The worst example of this mindset is displayed through one of the most detestable decisions made at Sterling Cooper — the firing of Salvatore Romano.
After Pete refuses to take no for an answer when harassing his neighbor’s au pair in the prior episode, we now see the consequence of what happens when someone says no.
Sal is working on a Lucky Strike commercial for Lee Garner Jr. who then makes a sexual advance on him. When Sal declines, Lee retaliates.
With the cheers of the March on Washington still echoing in our minds, we see an established power destroying a man without a voice. No one comes together to help Sal, it is simpler for his coworkers to forget he existed than to understand him.
This episode is about the necessity of an event like the March on Washington. Immortality is achieved by serving your fellow man. In only focusing on yourself, you carve the gravestone for a funeral no one will attend.

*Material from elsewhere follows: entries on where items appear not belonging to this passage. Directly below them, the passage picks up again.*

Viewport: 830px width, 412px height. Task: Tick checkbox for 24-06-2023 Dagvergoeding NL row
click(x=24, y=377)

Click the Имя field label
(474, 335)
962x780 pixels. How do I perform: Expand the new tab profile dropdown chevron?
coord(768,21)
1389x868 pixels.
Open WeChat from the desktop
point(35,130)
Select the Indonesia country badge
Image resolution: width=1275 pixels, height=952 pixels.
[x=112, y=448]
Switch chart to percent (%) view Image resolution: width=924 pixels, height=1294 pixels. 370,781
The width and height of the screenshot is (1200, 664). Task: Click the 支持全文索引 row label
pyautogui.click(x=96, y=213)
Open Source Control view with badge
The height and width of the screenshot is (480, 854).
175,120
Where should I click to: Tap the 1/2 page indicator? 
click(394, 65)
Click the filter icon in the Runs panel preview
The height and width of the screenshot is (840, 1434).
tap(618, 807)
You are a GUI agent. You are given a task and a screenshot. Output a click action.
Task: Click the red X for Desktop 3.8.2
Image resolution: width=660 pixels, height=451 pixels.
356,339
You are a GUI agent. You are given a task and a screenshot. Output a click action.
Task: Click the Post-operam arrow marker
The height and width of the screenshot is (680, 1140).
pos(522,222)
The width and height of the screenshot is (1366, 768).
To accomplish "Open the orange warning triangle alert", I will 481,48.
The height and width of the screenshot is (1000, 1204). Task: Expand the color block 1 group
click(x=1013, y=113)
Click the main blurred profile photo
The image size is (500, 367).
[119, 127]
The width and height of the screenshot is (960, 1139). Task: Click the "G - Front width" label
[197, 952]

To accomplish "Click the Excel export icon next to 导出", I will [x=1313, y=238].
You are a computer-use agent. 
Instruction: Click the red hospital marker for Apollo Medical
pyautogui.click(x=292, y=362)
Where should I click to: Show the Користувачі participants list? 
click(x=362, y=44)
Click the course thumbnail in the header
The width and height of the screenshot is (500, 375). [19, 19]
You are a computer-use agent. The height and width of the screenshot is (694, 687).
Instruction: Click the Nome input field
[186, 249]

Sal’s firing is a make-or-break moment for Don. He could have defended a valued coworker he has a good relationship with and moved him to a different account to lay low. Don knows Sal is gay and he assumes that makes him a selfish liar, only out for himself as he is lying to everyone else from the moment he meets them.
Like Betty pushing away Civil Rights, Don wants to blink and have Sal gone. He is kinder than most would be knowing that Sal is a homosexual but this does not right the wrong of firing Sal.
Don has chosen success over humanity and will pay the price.
He has deluded himself into believing that he deserves good things because he is Don Draper and failure is not in his language. Conrad Hilton introduces him to a worse feeling than failure, disappointment. A feeling that affects both his business success and emotions as a man.
When Connie displays disappointment with Don’s Hilton Hotel pitch because it does not include “Hiltons on the Moon” Don reacts like a rejected son. This is one of the best pitches this season and Don knows how good it is.
Believing in success is not enough when it is the only thing a person believes in. That becomes a belief in delusion, the comfort of always being on top even when you rule over a garbage heap.
Conrad Hilton asks for the impossible and never should have been a client of Sterling Cooper. There was no scenario where Don did not fail him because, in the end, the only one who could satisfy Conrad Hilton was Conrad Hilton. He feels chosen by God to make hotels whereas Don feels chosen (and then rejected) by Hilton.
Don loses a father figure for the second time and reverts to childhood. At a low moment in business and life, Don comes to the arms of an elementary school teacher. He is an adult man who wants her physically but also finds comfort in the presence of an educator who knows how to speak to a scared person who does not understand the world.

Abandoned by a father figure, Don now reaches out for a mother figure. He desires love and acceptance so much that he does not care who it hurts for him to obtain it.
Betty is the same, angry and delusional when Henry Francis will not attend her Republican Party fundraiser. An appearance would make it obvious that they are talking to each other more intimately than a married woman should, but Betty doesn’t care.
Her world should not have complications or troubles, it should be what she wants when she wants it. Don was excellent at lying to her and making Betty believe her life was perfect. She still believes a perfect life is possible and that she deserves it.
In Conrad Hilton and Suzanne Farrell, Don seeks the parents he never had.
In Henry Francis, Betty seeks the husband she never had.
Both are chasing phantoms and would be happier in accepting reality. The world moves forward and while a dream may be perfect, the journey there will be flawed.
“Wee Small Hours” is a plea for a more loving America founded upon the words of Dr. King and not the momentary desires of one individual. Our futures are not perfect but become more so when we share them and work together.
Life is about others and we are left with a sad, last image of Salvatore Romano calling his wife from Central Park. He is there for a gay hookup and still lying to his wife. We never see him again on Mad Men and can only look for comfort in imagining a future where he is accepted and loved.

We’ll never know if his future is better but we like to imagine that it is.
That’s the dream of tomorrow and it is always possible.